E se não tivermos razão? O exercício de contraditório é um dever e uma obrigação das democracias a que alguma esquerda neo-fascista, como a direita trauliteira e a ignorância, ou a cultura inculta, são alheias e avessas. Onde surgir a unanimidade absoluta devemos estar perante uma situação cientificamente indubitável, ou uma garantia de experiência construída, ou uma epifania limitadora de liberdade, ou uma bondade infinita. Falo por exemplos, da rotação da Terra, da Lua à nossa volta, da desumanidade do holocausto, da atribuição do prémio Nobel para Nelson Mandela. Tudo o resto é discutível. Deus existe? Nós somos o que pensamos ser? Os direitos e os deveres humanos são claros para todos?
Clément Rosset falou por diversas vezes da realidade e seus duplos, das verdades múltiplas que nunca consistem na realidade. O direito baseia os seus julgamentos na contextualização dos factos e portanto a primazia do real sobre a versão dos testemunhos.
Agora vamos imaginar que Bolsonaro tem alguma razão apesar da forma cabotina como se apresenta. No que toca à comparação com a gripe não tem razão.
Vamos supor que o confinamento não era necessário para salvar toda a gente. Mais ainda: vamos tentar aceitar a ideia que o confinamento não era necessário, que a OMS não esteve à altura, repetindo as falhas da gripe das aves. Os dados mostram de forma surpreendente que não estão a morrer mais pessoas no mês de Março 2020 na Europa que no ano de 2019.
– Estão sim! Não vê na Televisão? – Pois é, eu vejo, impressiono-me e ganho medo, mas o facto é que o número de óbitos é determinado por certidões de óbito e não são mais agora do que eram no Março de 2019. Nem mesmo para Itália isto é verdade. Então que se está a passar? Será explicado um dia, mas este artigo destina-se a colocar em causa os nove unânimes reforçando a importância do décimo homem, sua livre opinião e garantia de um contraditório. Também não é verdade que todos os que estavam num cruzeiro cheio de gente, passeando corona vírus, se tivessem infectado ou mesmo que dos idosos infectados todos tivessem pneumonia.
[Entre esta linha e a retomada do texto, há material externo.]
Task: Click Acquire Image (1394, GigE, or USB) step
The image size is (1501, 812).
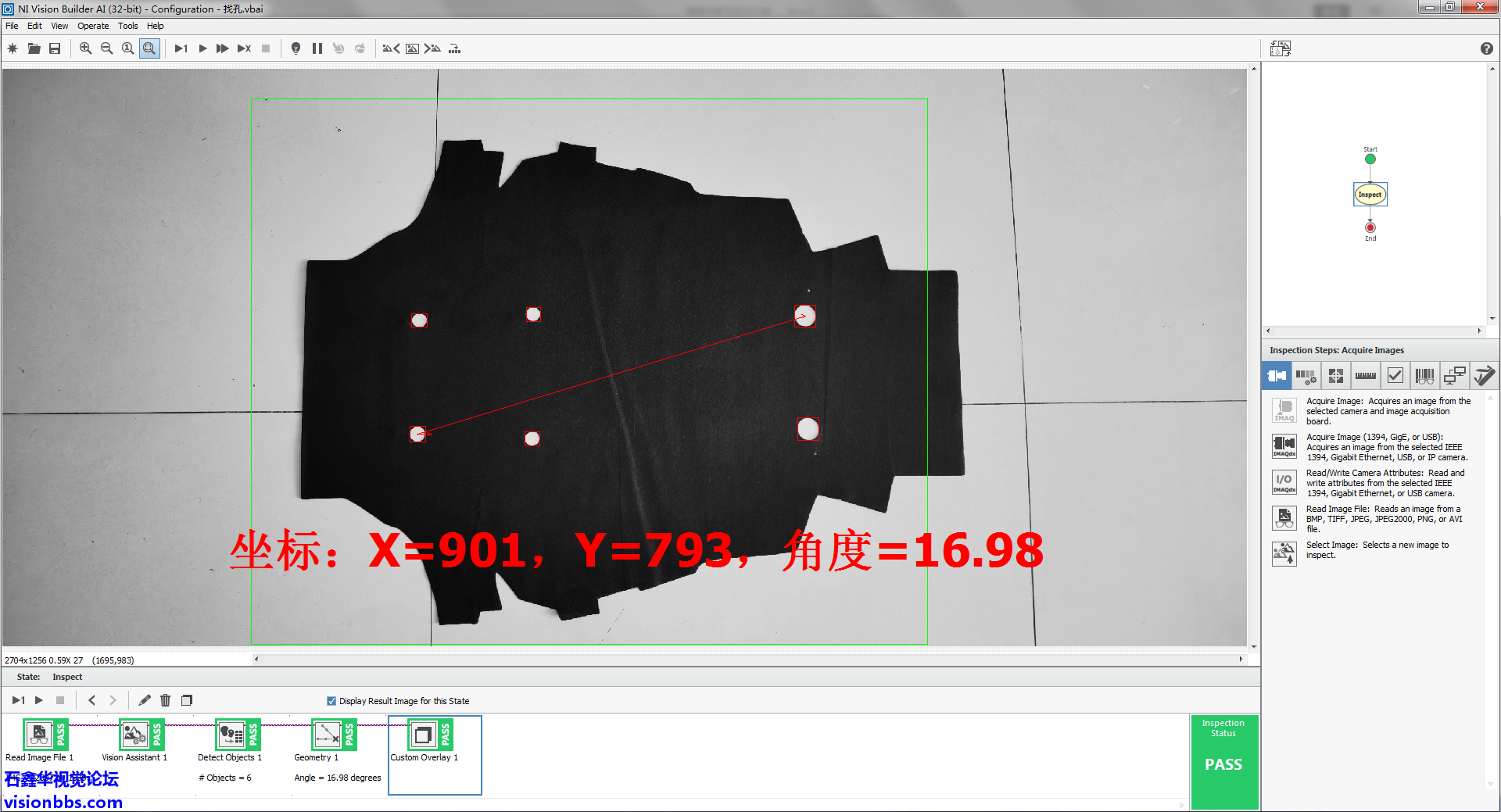Action: coord(1284,446)
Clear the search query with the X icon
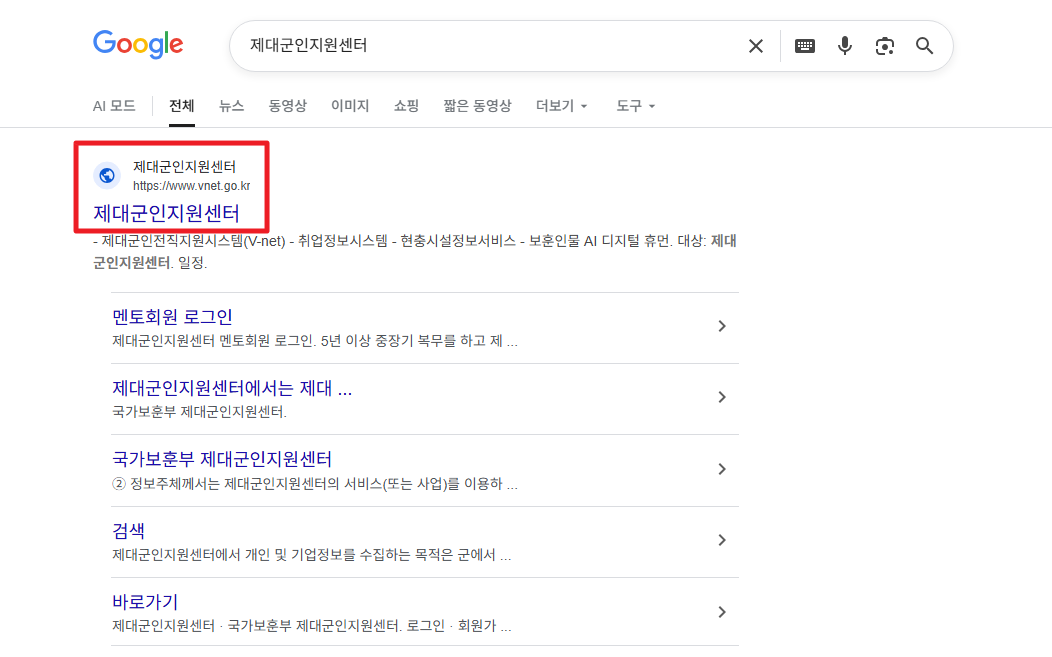The image size is (1052, 657). 755,45
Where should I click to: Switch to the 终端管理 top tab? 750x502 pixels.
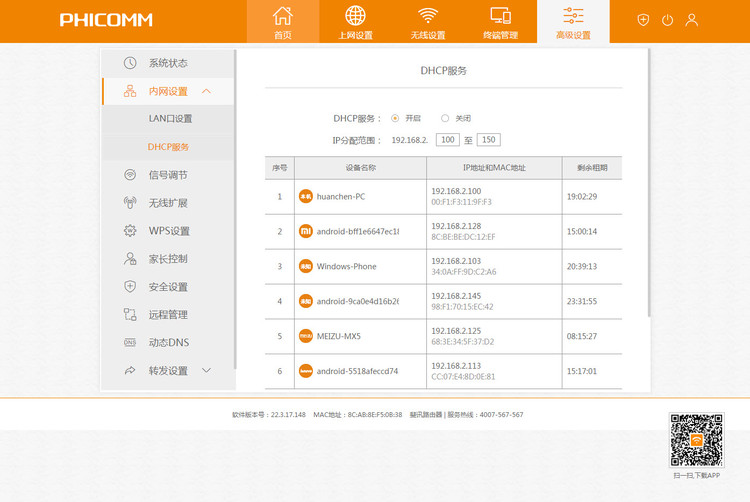coord(500,21)
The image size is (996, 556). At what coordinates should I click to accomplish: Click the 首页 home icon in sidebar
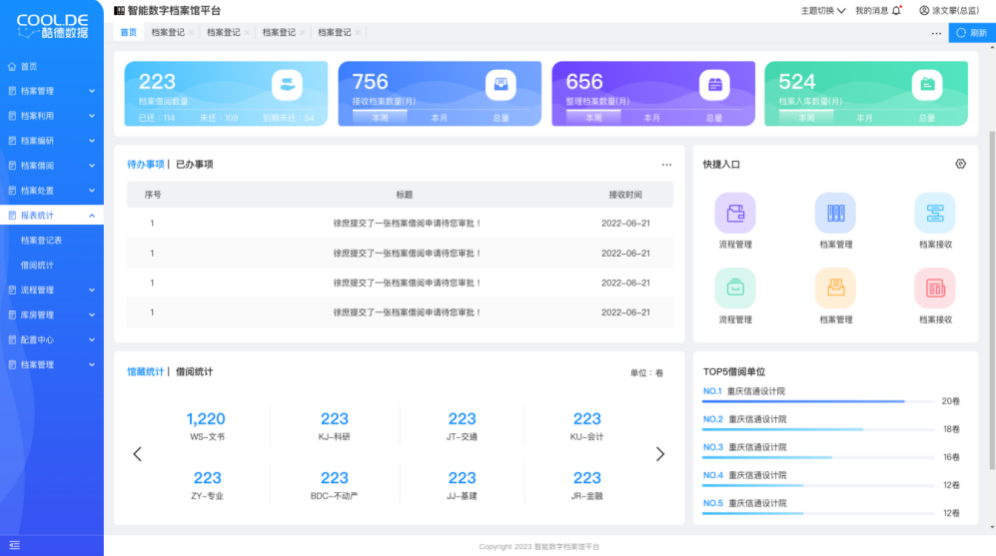click(x=13, y=66)
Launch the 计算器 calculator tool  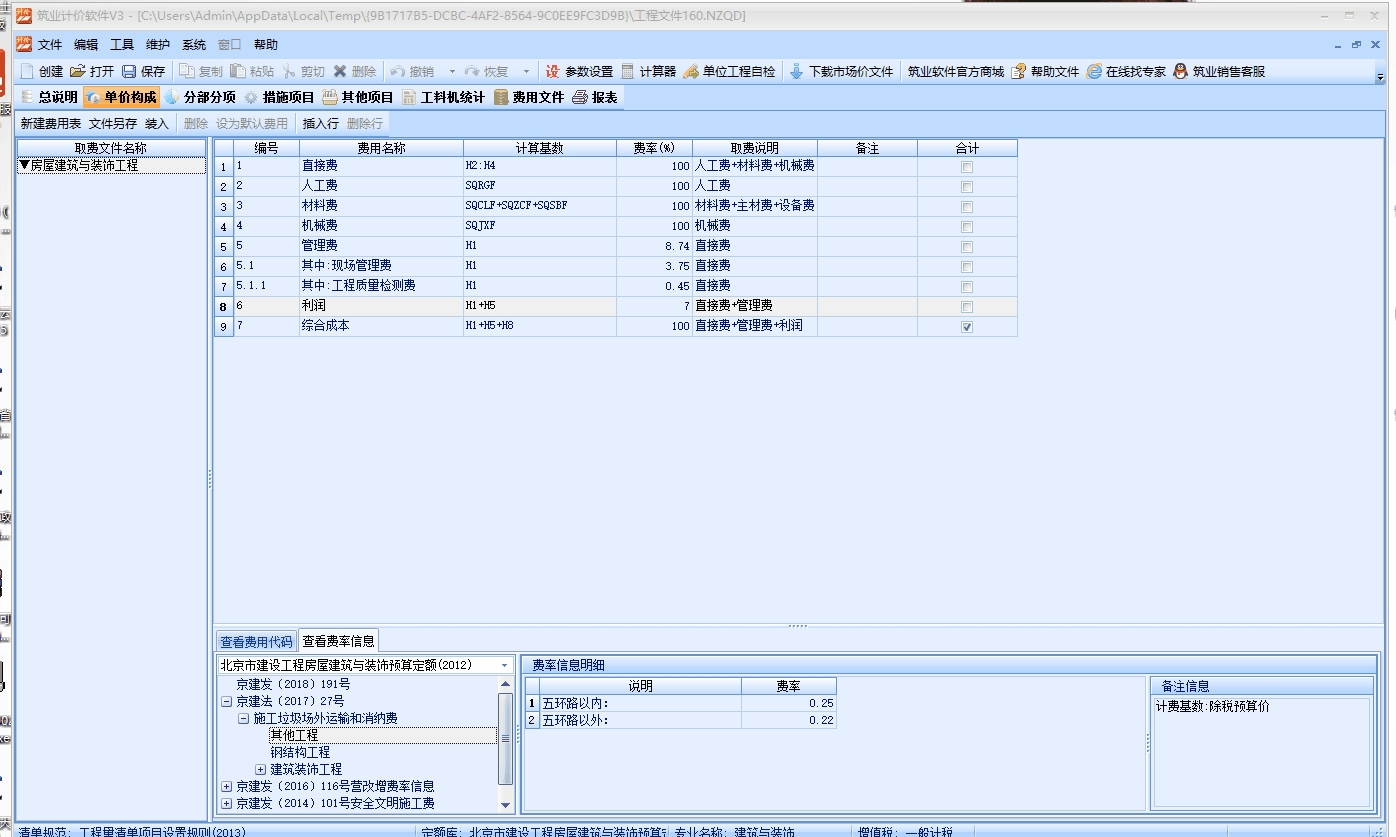coord(628,72)
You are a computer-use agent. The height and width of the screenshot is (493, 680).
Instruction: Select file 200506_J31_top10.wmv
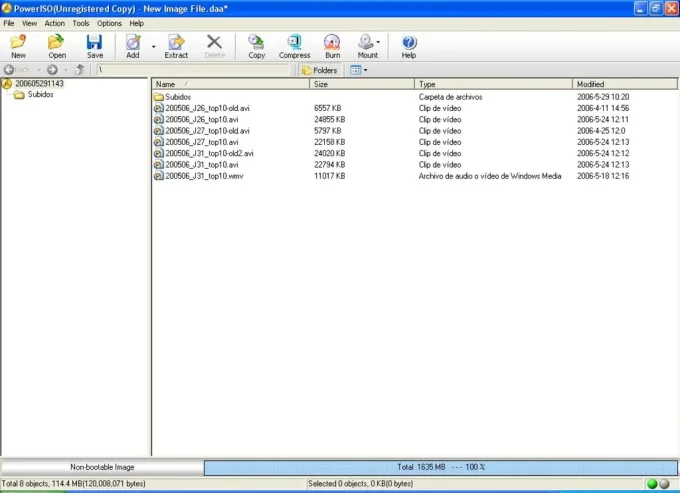pyautogui.click(x=204, y=176)
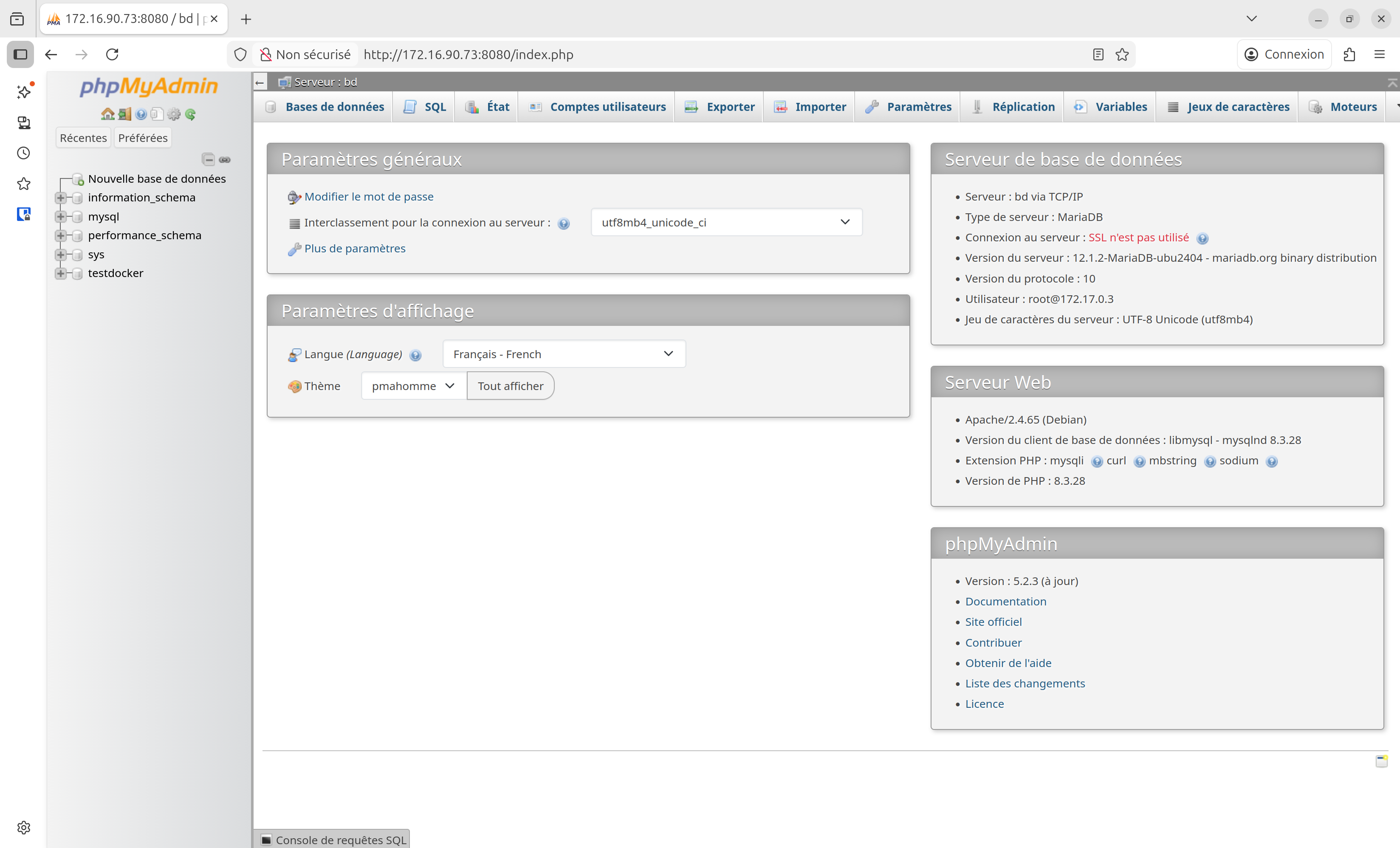Expand the testdocker database tree node

61,273
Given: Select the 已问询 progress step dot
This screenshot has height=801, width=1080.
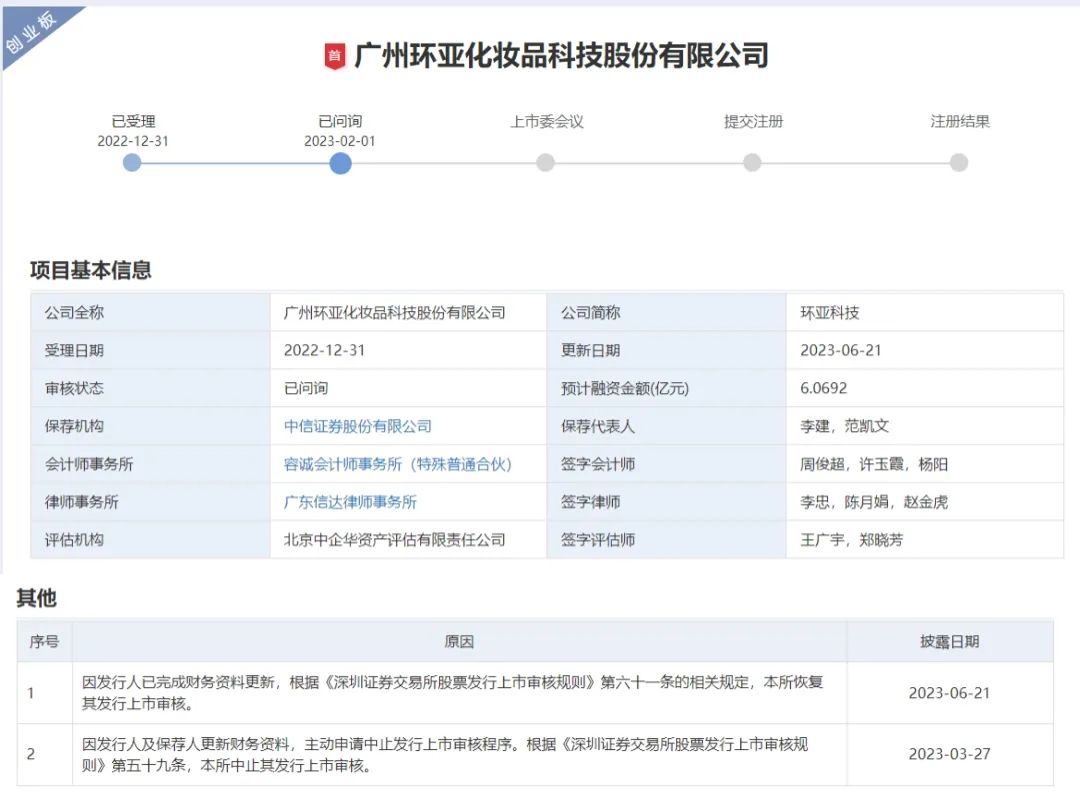Looking at the screenshot, I should (340, 162).
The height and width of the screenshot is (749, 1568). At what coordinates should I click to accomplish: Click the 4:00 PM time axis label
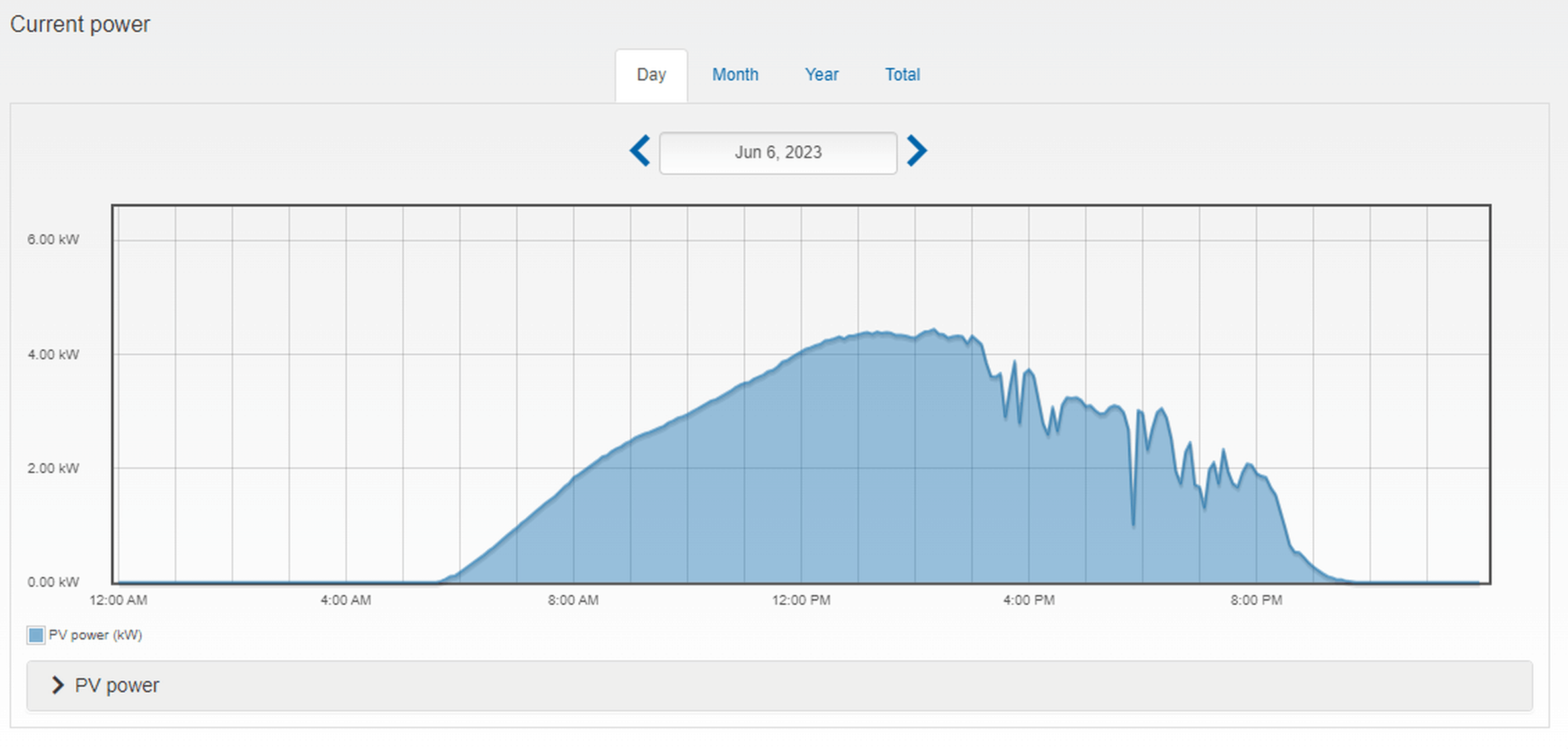[x=1028, y=600]
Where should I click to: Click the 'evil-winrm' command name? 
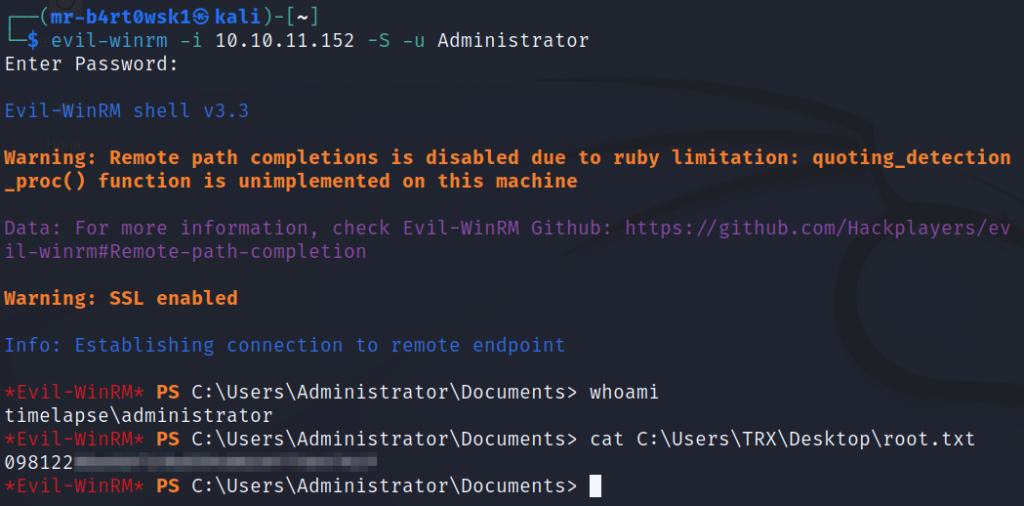(109, 41)
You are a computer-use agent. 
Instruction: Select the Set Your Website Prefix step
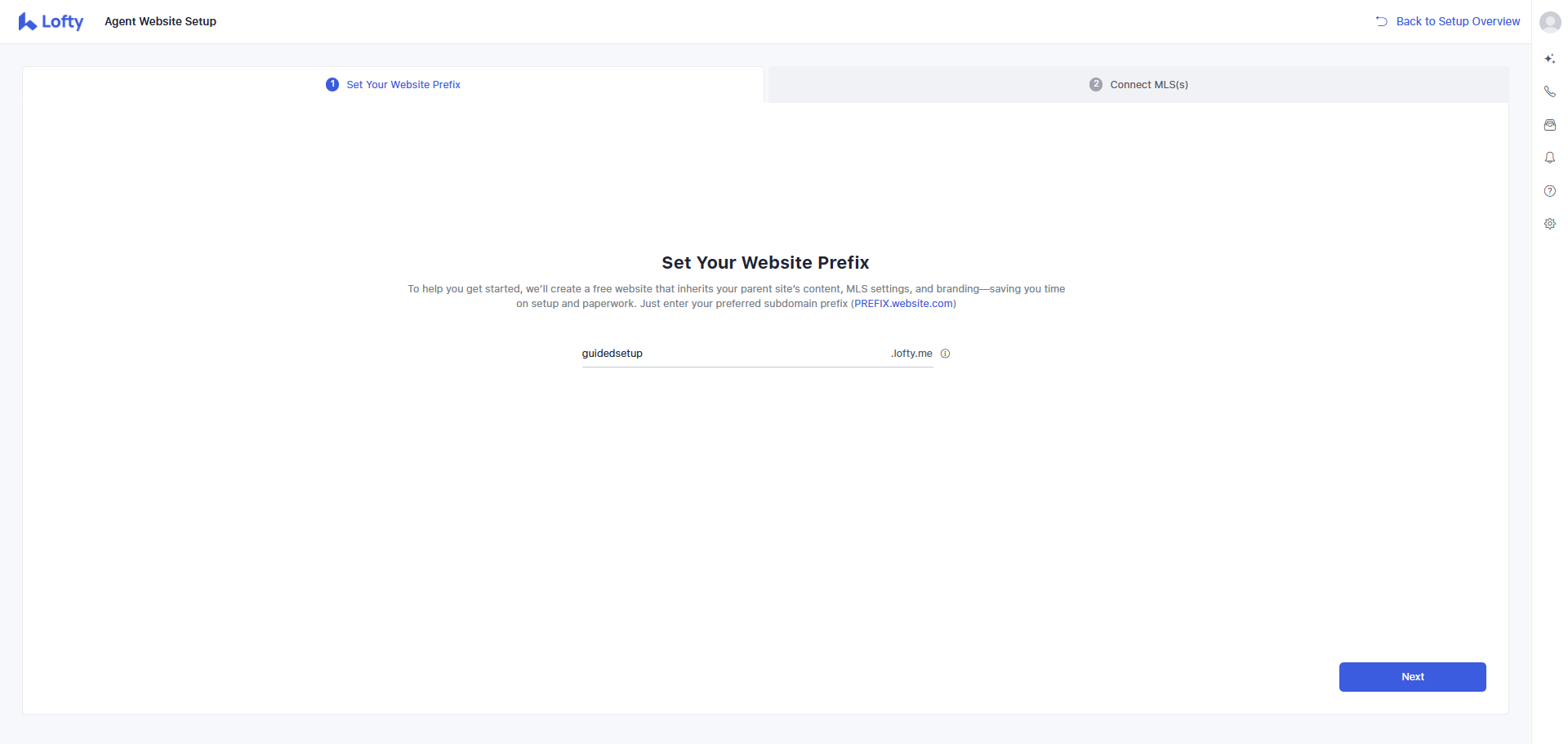(403, 84)
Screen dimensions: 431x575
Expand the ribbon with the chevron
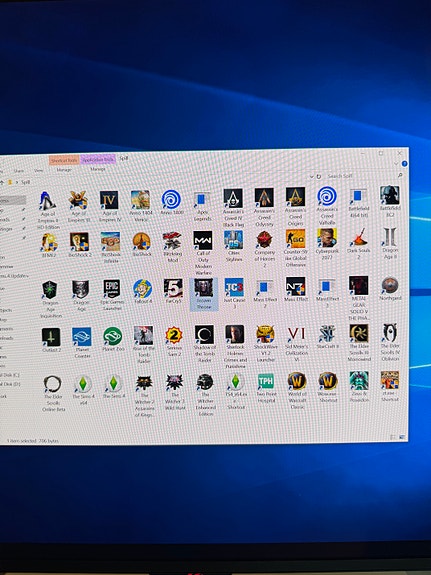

Os dados sobre este cruzeiro dão polémica e ainda não acabou a crise. Há uma apresentação clínica da doença que é impressionante e acarreta uma pressão sobre os serviços de saúde. Há uma apresentação média que dá sintomas exacerbados mas sem trazer pneumonia. A generalização do pânico condicionou uma pressão brutal sobre as famílias, sobre as empresas e sobre os sistemas de saúde. As lideranças que muitas vezes foram escolhidas pelo cartão partidário revelaram a sua limitação em fazer um plano reflectido, com avaliação das circunstâncias e consequências, mas os discursos estão quase unanimemente conduzidos pela OMS. E se aqueles tipos forem como o Carlos Costa e o Vítor Constâncio? Ceguinhos! Esquecidos. Mutilados nas decisões fundamentais?
Em 4 de Junho de 2016 o editorial do The Economist afirmava que “o Discurso livre estava debaixo de ataque”. A terceira das causas era a opinião popular, a ideia dos grupos de direitos e das minorias defendendo intolerantes posições contra divergência de opinião. Terminava o editorial com um apelo:
– não tentem silenciar pontos de vista com que discordam, respondam de modo objectivo a qualquer discurso, ganhem argumentação sem insultos e sem violência.
Imaginemos que no fim de tudo isto escolhemos um caminho errado. Não estou a julgar nem a dizer que sabia fazer melhor, estou a argumentar que temos de ouvir todas as opiniões sem nos excitar ou fanatizar. Não afirmo que não confinava. Pode acontecer que a epidemia se fosse como veio, num sopro de vento. Pode ser científico que um país como o Brasil sirva de amostra controle para ver como seria se não confinássemos tudo. Sabemos agora que batemos contra uma parede dura, íamos com força, mas a velocidade não era mortal para todos os ocupantes do veículo, e alguns air-bags abriram. Resta observar os resultados e avaliar com rigor as opções da crise. Não temos certezas nem temos nada claro: fármacos, ventilações, conglomerado de doentes, sobrecarga dos serviço nacional de saúde, confinamento, dados epidemiológicos.